Character: brave, spirited and willing.
Uses: Jumping, dressage, and driving.
After the massive casualties of World War I, the Russian cavalry was heavily depleted and in need of remounts. Marshall Semyon Budonny, a Soviet cavalry general, undertook the task in 1921 with a grand vision of creating the ideal cavalry officer’s horse. The resulting horses were used in Russian cavalry divisions during World War II and after.
Years before in wars with France, Don horsemen hired by Russia chased the enemy across rivers with limitless daring. Their horses were a steppe breed born and raised on the unforgiving steppes of northern Russia. They were called Don horses after the culture that cultivated them.
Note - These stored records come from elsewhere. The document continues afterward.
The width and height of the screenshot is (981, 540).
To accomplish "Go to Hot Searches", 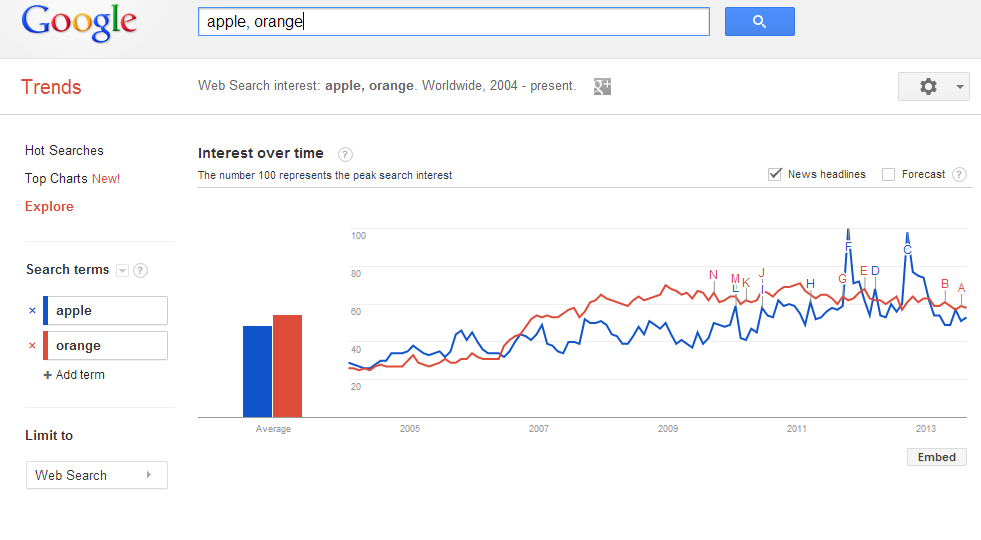I will [x=64, y=151].
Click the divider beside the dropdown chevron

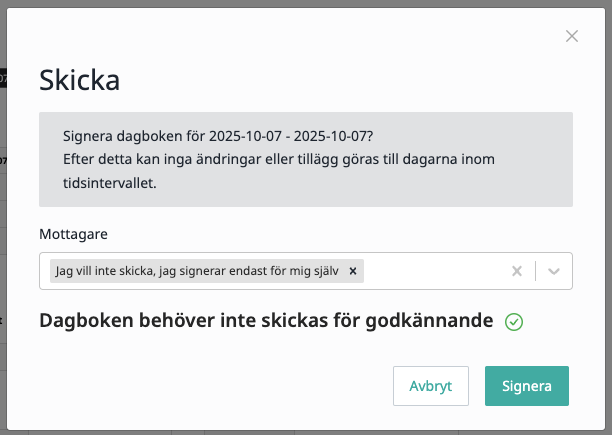(536, 271)
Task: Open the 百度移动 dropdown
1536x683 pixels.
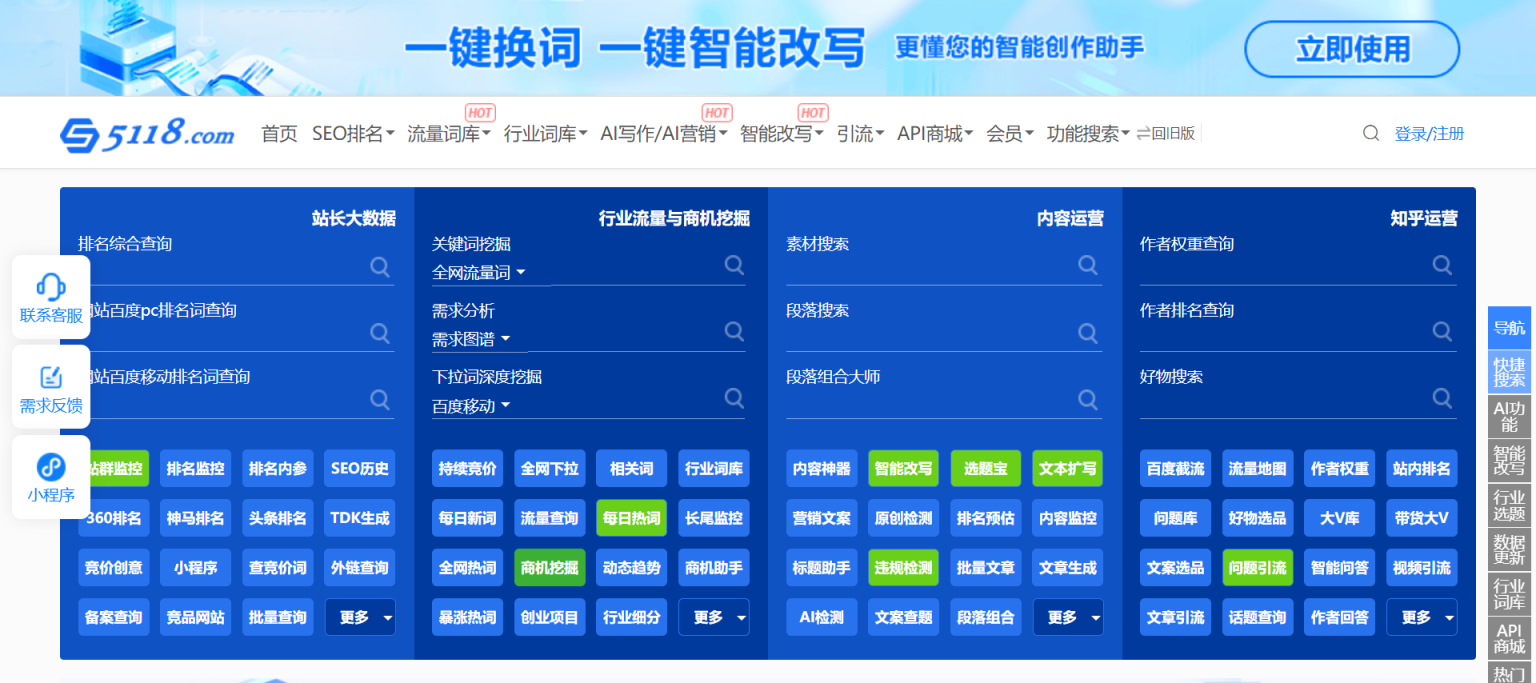Action: [x=470, y=405]
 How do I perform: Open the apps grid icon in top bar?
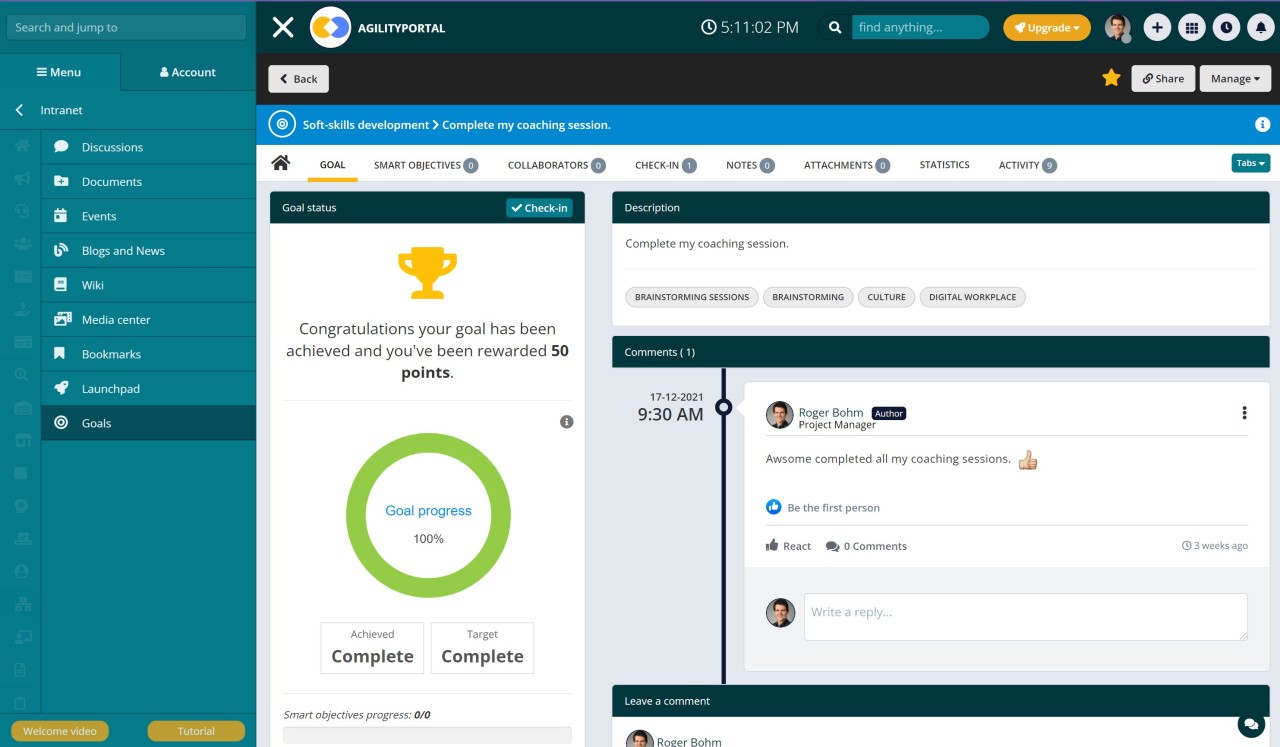pos(1192,27)
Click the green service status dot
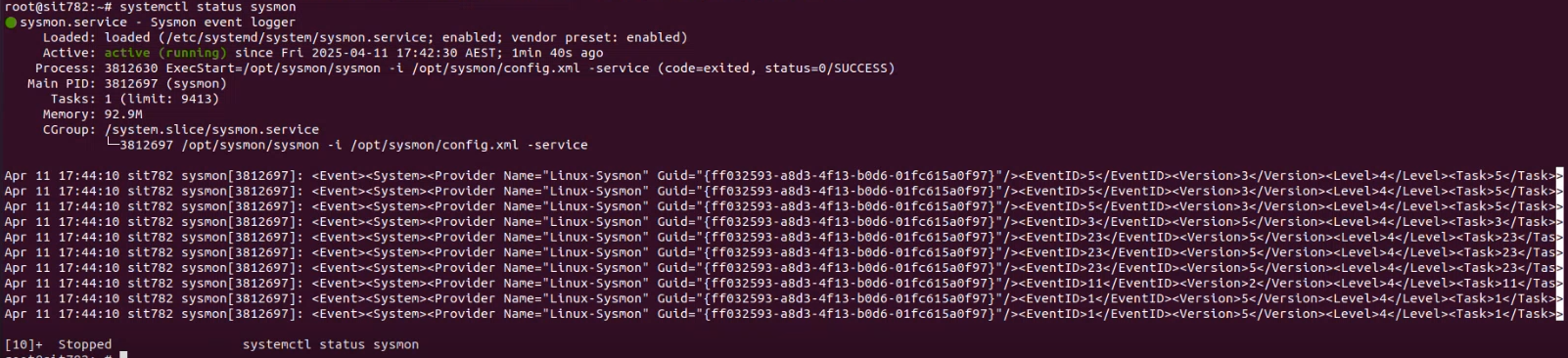The height and width of the screenshot is (358, 1568). (11, 22)
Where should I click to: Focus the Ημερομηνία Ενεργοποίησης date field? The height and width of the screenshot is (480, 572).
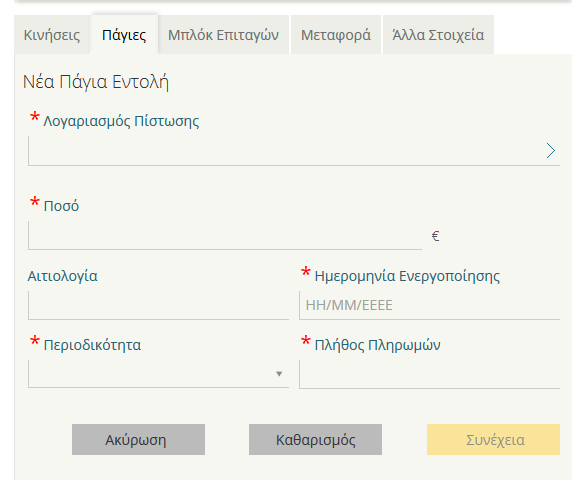[x=429, y=305]
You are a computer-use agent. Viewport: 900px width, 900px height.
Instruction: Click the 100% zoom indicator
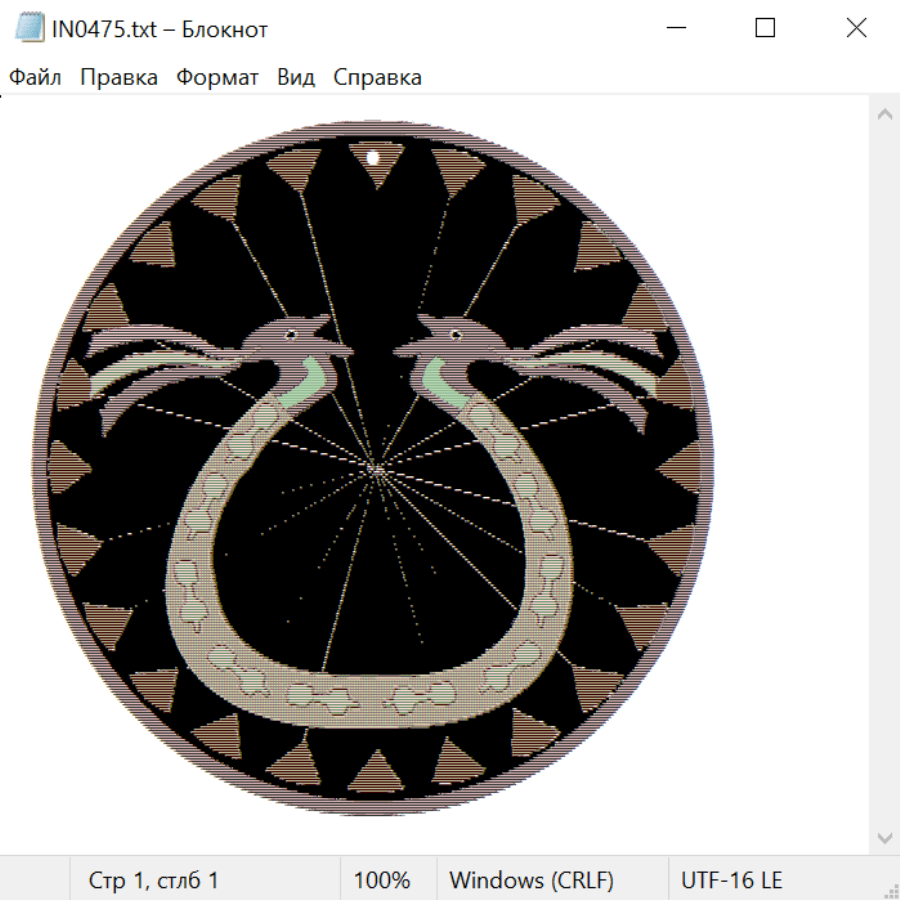click(x=382, y=881)
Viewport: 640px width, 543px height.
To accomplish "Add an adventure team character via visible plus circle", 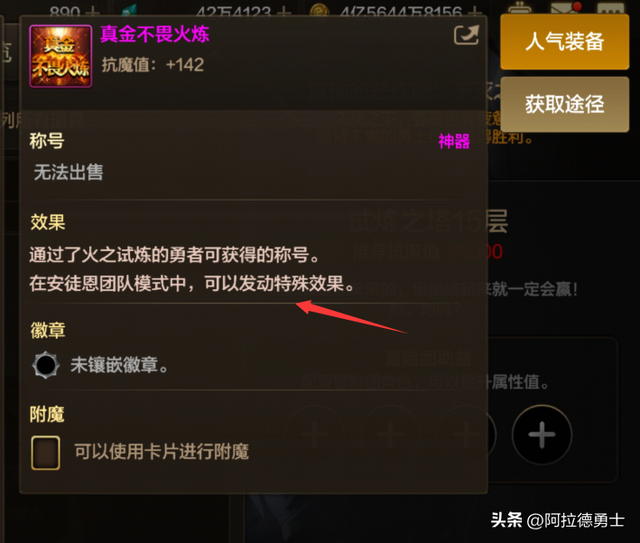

Budyonnys were bred from a cross of local Don and Chernomor mares and Thoroughbred stallions. The Chernomor (also known as the Tchernomor or the Cherkassky) is a type of Cossack horse similar to the Don, although smaller.
They are descendents of the horses raised by Zaporozhian Cossacks, and were first bred around Krasnodar, north of the Caucasus Mountains. During the first round of breeding for the Budyonny horse, blood from Kirghiz and Kazakh horses was also used, but the progeny was found to be not as hardy or conformationally sound, and later the Budyonny was used to improve these two breeds.
The first Budyonny horses were known as Anglo-Dons, and the best were inter-bred, with the foundation stock for the Budyonny selected from their offspring. The foundation stock consisted of 657 mares of Anglo-Don, Anglo-Chernomor, and Anglo-Don/Chernomor crosses. These mares were crossed with Anglo-Don and Thoroughbred stallions.
In 1948, the breed was officially recognized. In the Rostov region, government-guided stud farms crossed Don and Anglo-Don mares with Russian and European Thoroughbred stallions to improve the look, speed, and conformation of the Don. Because foals inherit over 50% of their looks and temperament from their dam, using native mares helped to preserve the integrity of the steppe horse.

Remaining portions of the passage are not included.